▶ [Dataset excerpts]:
'''

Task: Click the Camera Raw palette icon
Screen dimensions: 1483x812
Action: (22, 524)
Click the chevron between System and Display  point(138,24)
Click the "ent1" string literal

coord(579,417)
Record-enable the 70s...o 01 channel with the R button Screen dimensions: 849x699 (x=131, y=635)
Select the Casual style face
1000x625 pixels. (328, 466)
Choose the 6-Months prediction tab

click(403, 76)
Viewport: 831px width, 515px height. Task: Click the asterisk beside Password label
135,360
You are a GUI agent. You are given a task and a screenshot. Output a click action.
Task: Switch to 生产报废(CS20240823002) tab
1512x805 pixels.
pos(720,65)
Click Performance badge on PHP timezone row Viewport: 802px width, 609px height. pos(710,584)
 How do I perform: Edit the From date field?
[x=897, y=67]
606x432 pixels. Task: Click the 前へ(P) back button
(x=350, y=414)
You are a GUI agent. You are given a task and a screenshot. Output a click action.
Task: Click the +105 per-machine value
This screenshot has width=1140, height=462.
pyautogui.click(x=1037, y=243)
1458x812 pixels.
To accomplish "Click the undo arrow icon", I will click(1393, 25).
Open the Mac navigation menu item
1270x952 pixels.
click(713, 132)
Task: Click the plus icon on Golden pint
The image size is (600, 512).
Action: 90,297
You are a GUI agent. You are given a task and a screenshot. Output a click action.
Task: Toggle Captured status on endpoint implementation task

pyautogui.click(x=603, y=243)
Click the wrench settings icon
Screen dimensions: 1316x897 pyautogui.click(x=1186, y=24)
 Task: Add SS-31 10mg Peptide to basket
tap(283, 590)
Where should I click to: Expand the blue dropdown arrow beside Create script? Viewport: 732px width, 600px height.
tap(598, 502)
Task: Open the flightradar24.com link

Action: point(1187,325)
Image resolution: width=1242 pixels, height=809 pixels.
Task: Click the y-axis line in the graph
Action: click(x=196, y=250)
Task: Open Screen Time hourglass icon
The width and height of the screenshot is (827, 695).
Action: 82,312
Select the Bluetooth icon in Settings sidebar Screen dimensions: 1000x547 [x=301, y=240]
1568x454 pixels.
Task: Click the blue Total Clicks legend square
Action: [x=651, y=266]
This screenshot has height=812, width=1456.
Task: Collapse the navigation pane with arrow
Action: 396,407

'''

▶ [YOUR GOAL]: Each entry shown above must be retyped word for word.

▶ [EXPECTED ANSWER]:
Task: Click the Camera Raw palette icon
Screen dimensions: 1483x812
Action: (22, 524)
Click the chevron between System and Display  point(138,24)
Click the "ent1" string literal

coord(579,417)
Record-enable the 70s...o 01 channel with the R button Screen dimensions: 849x699 (x=131, y=635)
Select the Casual style face
1000x625 pixels. (328, 466)
Choose the 6-Months prediction tab

click(403, 76)
Viewport: 831px width, 515px height. Task: Click the asterisk beside Password label
135,360
You are a GUI agent. You are given a task and a screenshot. Output a click action.
Task: Switch to 生产报废(CS20240823002) tab
1512x805 pixels.
pos(720,65)
Click Performance badge on PHP timezone row Viewport: 802px width, 609px height. pos(710,584)
 How do I perform: Edit the From date field?
[x=897, y=67]
606x432 pixels. Task: Click the 前へ(P) back button
(x=350, y=414)
You are a GUI agent. You are given a task and a screenshot. Output a click action.
Task: Click the +105 per-machine value
This screenshot has width=1140, height=462.
pyautogui.click(x=1037, y=243)
1458x812 pixels.
To accomplish "Click the undo arrow icon", I will click(1393, 25).
Open the Mac navigation menu item
1270x952 pixels.
click(713, 132)
Task: Click the plus icon on Golden pint
The image size is (600, 512).
Action: 90,297
You are a GUI agent. You are given a task and a screenshot. Output a click action.
Task: Toggle Captured status on endpoint implementation task

pyautogui.click(x=603, y=243)
Click the wrench settings icon
Screen dimensions: 1316x897 pyautogui.click(x=1186, y=24)
 Task: Add SS-31 10mg Peptide to basket
tap(283, 590)
Where should I click to: Expand the blue dropdown arrow beside Create script? Viewport: 732px width, 600px height.
tap(598, 502)
Task: Open the flightradar24.com link

Action: point(1187,325)
Image resolution: width=1242 pixels, height=809 pixels.
Task: Click the y-axis line in the graph
Action: click(x=196, y=250)
Task: Open Screen Time hourglass icon
The width and height of the screenshot is (827, 695).
Action: 82,312
Select the Bluetooth icon in Settings sidebar Screen dimensions: 1000x547 [x=301, y=240]
1568x454 pixels.
Task: Click the blue Total Clicks legend square
Action: [x=651, y=266]
This screenshot has height=812, width=1456.
Task: Collapse the navigation pane with arrow
Action: 396,407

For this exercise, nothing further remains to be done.